We are building a scalable data collection, storage, and distribution platform to consolidate data from vendors, research providers, exchanges, prime brokers, and web scraping sources. The platform will serve systematic & fundamental portfolio managers (PMs), as well as enterprise teams including Ops, Risk, Trading, and Compliance. The role involves developing internal data products and analytics while optimizing data pipelines.
Key Responsibilities:
- Web Scraping & Data Acquisition
- Utilize scripts, APIs, and web scraping tools to collect market data.
- Data Engineering & Pipeline Development
- Build and maintain a greenfield data platform on Snowflake and AWS.
- Enhance and optimize existing data pipelines to meet new business needs.
- Onboard and integrate new data providers efficiently.
- Data Storage & Migration
- Handle data migration projects ensuring seamless transition and accuracy.
- Implement efficient storage solutions to support analytical workloads.
- DevOps & Cloud Infrastructure
- Work with Docker, Kubernetes, and Jenkins for scalable deployment.
- Optimize cloud infrastructure on AWS for performance and cost-effectiveness.

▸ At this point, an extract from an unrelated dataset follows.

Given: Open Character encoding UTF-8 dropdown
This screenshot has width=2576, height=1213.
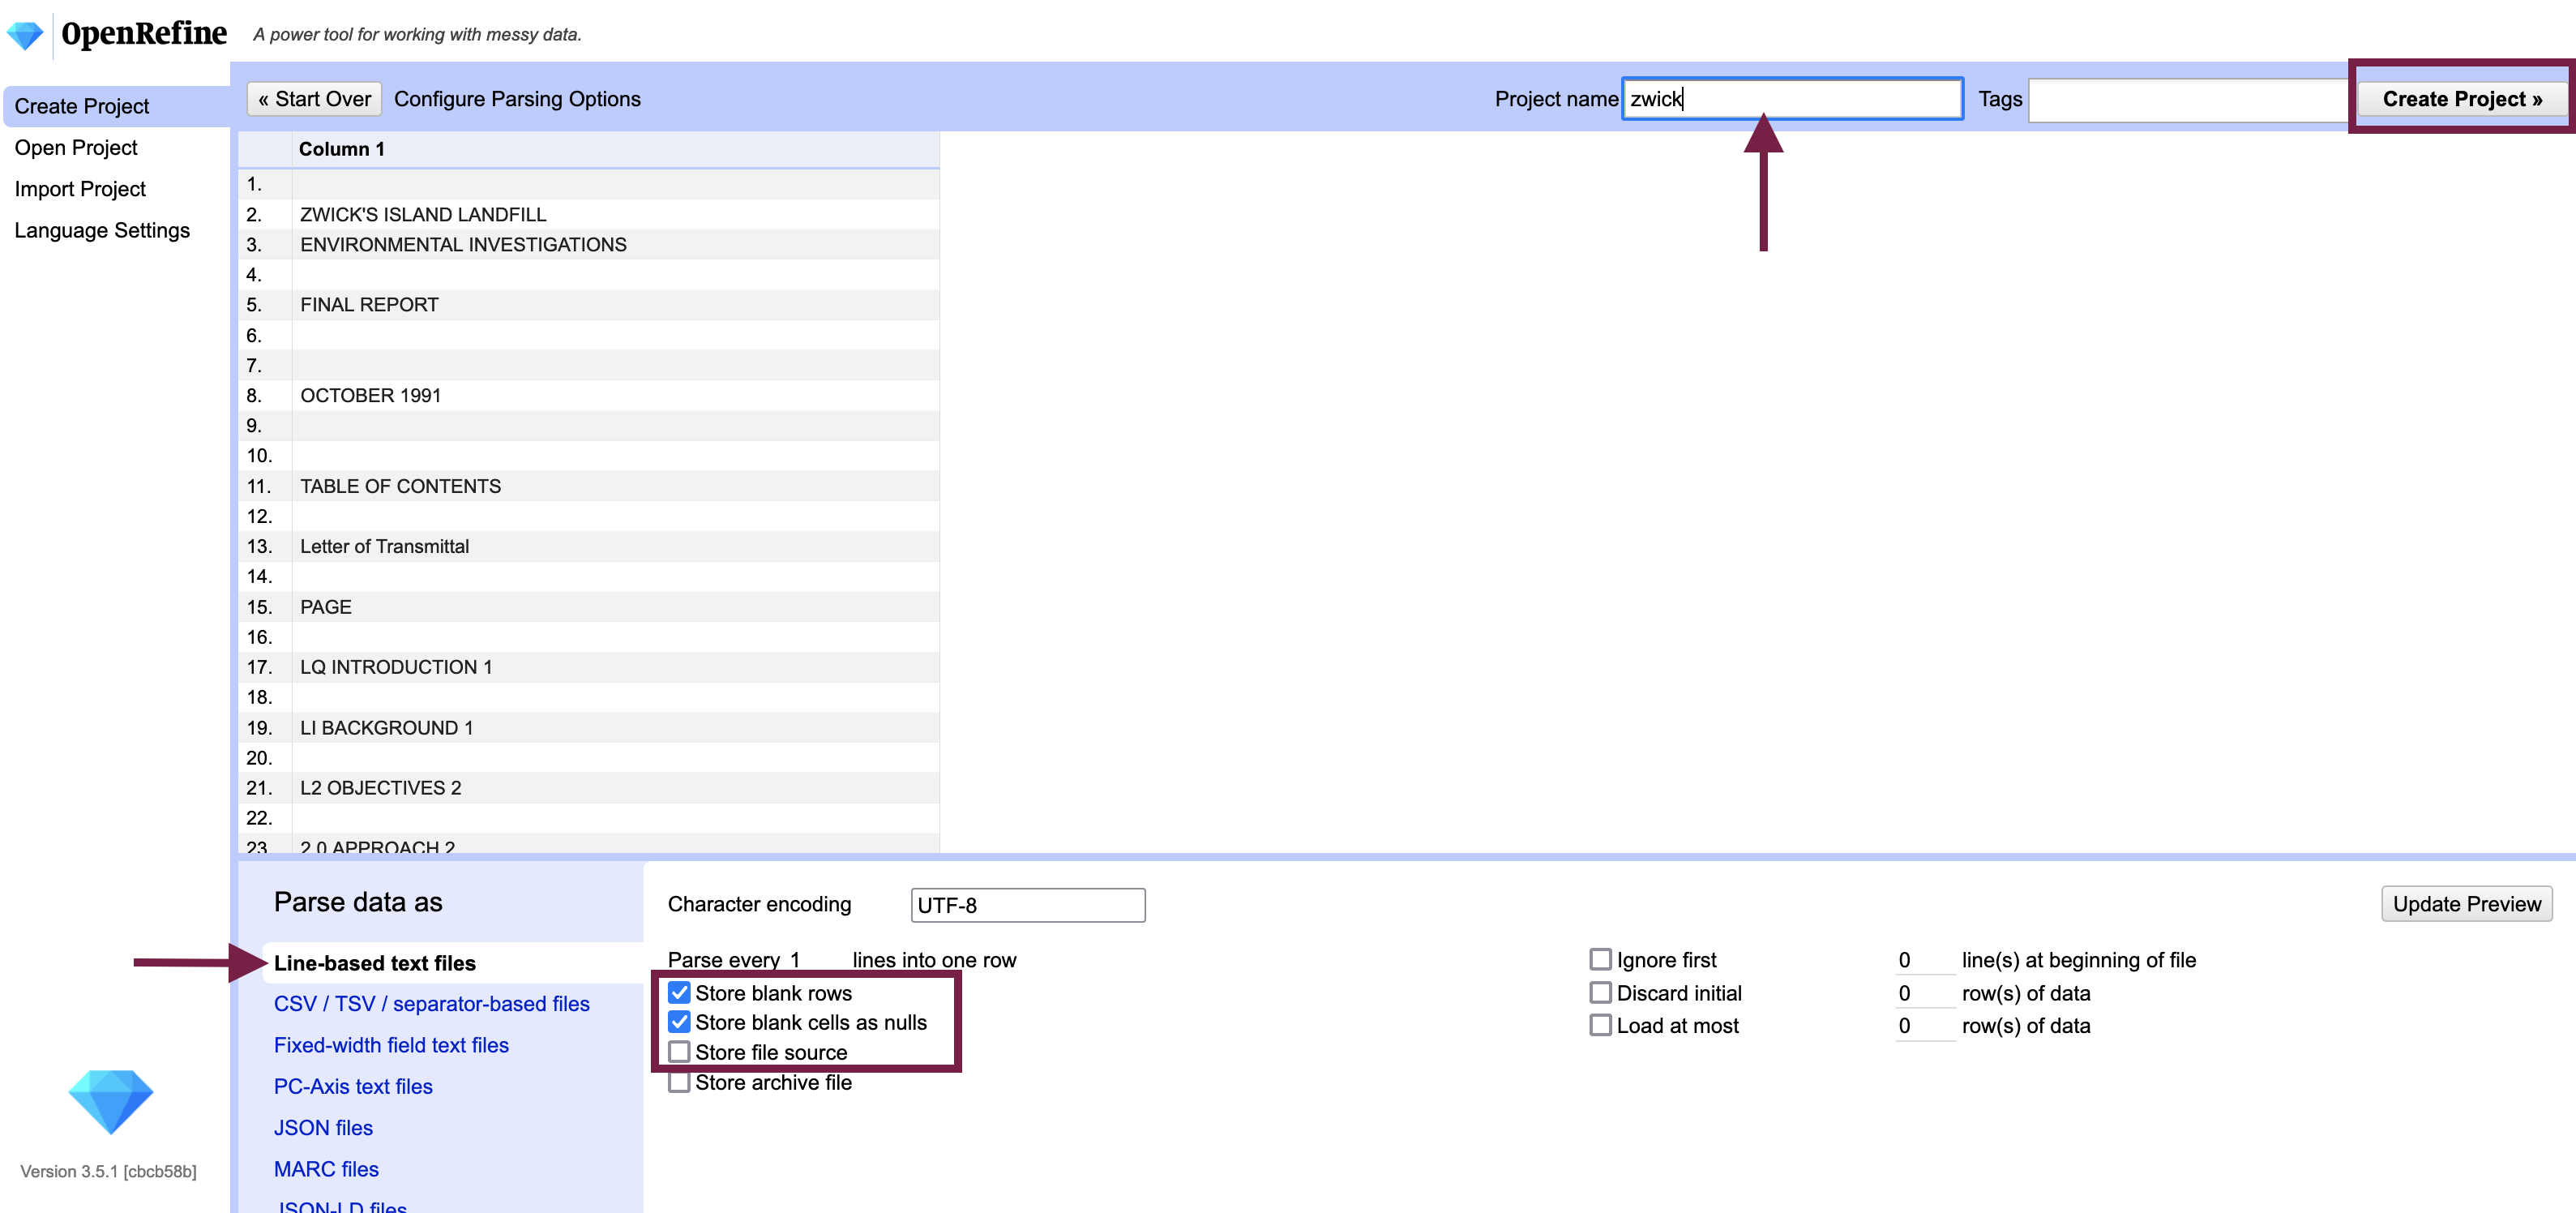Looking at the screenshot, I should point(1029,902).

Mandatory Skills & Experience:
- 10+ years of experience as a Data Engineer.
- Strong SQL & Python programming skills.
- Proficiency in Linux environments.
- Experience with AWS-based data solutions.
- Containerization expertise (Docker, Kubernetes).
- DevOps knowledge (Jenkins, CI/CD pipelines).
- Excellent communication and problem-solving skills.
Nice-to-Have Skills:
- Experience with Market Data / Capital Markets projects.
- Knowledge of Apache Airflow for workflow automation.